## EXERCISE MATERIAL
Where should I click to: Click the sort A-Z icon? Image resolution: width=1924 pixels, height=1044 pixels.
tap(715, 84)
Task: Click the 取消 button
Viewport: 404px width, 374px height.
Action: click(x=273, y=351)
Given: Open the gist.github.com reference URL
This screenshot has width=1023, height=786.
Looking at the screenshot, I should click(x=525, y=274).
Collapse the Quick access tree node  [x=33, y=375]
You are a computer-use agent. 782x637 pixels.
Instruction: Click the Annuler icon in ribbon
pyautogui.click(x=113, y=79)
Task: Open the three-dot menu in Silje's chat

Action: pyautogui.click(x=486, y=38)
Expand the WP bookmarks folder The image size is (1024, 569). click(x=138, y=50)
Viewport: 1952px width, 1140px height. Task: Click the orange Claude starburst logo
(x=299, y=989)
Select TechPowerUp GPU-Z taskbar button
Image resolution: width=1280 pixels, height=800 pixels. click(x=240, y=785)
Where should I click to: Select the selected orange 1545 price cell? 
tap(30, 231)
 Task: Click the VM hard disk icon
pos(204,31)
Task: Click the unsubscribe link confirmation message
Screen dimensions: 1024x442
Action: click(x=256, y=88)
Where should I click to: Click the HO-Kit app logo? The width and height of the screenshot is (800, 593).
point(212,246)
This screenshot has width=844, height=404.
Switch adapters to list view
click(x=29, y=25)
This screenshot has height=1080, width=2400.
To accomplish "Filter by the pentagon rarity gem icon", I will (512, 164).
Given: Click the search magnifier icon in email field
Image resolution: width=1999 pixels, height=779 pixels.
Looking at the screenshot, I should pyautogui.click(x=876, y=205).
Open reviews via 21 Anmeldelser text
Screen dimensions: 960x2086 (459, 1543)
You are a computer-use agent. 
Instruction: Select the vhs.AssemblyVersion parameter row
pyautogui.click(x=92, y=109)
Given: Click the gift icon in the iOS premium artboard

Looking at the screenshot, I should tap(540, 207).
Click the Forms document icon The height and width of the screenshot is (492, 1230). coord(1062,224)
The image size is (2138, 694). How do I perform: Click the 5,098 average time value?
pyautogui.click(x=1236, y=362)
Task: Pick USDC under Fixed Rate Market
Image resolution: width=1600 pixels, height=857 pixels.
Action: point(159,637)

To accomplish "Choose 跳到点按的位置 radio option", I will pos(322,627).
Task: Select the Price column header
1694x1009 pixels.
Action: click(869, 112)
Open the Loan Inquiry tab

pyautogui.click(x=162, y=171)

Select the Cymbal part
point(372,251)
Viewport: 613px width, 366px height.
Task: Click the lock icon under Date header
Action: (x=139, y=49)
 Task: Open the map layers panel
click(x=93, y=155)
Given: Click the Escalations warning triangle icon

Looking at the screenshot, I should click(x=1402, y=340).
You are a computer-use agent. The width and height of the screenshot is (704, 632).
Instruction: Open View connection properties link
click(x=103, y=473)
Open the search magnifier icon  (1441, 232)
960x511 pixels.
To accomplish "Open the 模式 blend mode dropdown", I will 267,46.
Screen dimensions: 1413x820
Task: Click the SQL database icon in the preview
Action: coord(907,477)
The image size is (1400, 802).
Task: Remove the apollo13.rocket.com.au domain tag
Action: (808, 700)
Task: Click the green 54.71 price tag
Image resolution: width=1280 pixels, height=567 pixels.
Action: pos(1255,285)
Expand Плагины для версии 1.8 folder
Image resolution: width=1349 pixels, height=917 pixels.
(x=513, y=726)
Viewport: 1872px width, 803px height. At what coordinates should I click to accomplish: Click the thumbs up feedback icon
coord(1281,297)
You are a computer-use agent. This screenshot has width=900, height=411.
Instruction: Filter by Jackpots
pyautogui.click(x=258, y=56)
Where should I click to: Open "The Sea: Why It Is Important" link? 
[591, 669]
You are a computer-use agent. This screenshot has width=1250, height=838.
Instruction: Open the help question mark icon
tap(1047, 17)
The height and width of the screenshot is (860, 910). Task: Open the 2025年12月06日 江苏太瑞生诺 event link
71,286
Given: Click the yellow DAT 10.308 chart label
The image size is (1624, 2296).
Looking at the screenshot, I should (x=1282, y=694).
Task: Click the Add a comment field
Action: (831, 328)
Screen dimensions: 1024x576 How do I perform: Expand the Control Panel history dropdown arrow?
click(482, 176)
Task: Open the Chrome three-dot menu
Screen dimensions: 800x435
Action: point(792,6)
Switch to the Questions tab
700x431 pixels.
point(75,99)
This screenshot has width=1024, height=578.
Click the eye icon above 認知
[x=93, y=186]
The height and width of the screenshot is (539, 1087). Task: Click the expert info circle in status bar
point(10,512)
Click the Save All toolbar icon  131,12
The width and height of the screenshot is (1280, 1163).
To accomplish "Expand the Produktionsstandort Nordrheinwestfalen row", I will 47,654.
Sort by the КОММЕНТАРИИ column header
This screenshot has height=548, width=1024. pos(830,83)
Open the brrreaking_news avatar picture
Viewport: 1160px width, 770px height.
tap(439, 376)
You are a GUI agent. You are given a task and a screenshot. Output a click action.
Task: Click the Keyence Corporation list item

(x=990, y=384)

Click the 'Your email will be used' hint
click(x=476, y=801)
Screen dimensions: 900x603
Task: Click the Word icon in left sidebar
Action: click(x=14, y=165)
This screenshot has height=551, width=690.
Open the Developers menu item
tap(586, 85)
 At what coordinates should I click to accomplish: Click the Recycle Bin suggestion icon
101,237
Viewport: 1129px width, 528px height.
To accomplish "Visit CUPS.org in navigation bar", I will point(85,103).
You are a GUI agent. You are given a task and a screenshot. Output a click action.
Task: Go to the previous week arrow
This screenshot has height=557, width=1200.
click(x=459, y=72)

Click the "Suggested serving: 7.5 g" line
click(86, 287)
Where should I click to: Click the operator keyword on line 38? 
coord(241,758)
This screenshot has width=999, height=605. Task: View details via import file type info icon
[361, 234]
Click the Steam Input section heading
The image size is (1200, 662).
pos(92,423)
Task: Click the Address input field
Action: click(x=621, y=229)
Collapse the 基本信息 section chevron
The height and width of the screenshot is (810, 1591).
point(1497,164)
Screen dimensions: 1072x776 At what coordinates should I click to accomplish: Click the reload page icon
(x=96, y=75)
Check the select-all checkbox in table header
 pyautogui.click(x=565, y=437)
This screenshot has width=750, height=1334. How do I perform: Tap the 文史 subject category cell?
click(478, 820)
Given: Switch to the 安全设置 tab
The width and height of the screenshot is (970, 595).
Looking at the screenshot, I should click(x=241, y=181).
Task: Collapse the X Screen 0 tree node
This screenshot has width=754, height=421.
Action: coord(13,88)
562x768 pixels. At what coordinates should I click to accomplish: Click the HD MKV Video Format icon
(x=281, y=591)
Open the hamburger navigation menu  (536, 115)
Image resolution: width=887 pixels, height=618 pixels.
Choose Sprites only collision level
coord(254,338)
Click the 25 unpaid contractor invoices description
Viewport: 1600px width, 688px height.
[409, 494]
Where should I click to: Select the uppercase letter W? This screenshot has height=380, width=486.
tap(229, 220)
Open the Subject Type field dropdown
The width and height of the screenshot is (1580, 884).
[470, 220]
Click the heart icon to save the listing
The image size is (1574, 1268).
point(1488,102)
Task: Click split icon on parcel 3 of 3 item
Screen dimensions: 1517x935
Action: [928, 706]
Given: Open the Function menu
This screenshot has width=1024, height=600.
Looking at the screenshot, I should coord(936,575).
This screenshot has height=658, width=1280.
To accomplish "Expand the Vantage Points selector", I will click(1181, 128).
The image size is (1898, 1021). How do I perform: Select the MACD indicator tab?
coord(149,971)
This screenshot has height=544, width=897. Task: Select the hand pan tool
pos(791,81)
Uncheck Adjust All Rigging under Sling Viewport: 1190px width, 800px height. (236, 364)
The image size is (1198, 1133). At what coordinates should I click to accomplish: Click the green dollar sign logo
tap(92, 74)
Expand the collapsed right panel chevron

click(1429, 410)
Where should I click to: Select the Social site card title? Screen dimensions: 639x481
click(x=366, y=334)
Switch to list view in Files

## WHAT IS REQUIRED
Wherever the string "section" appears in the listing above, show the whole line.

## TASK RESULT
Click the Steam Input section heading
Collapse the 基本信息 section chevron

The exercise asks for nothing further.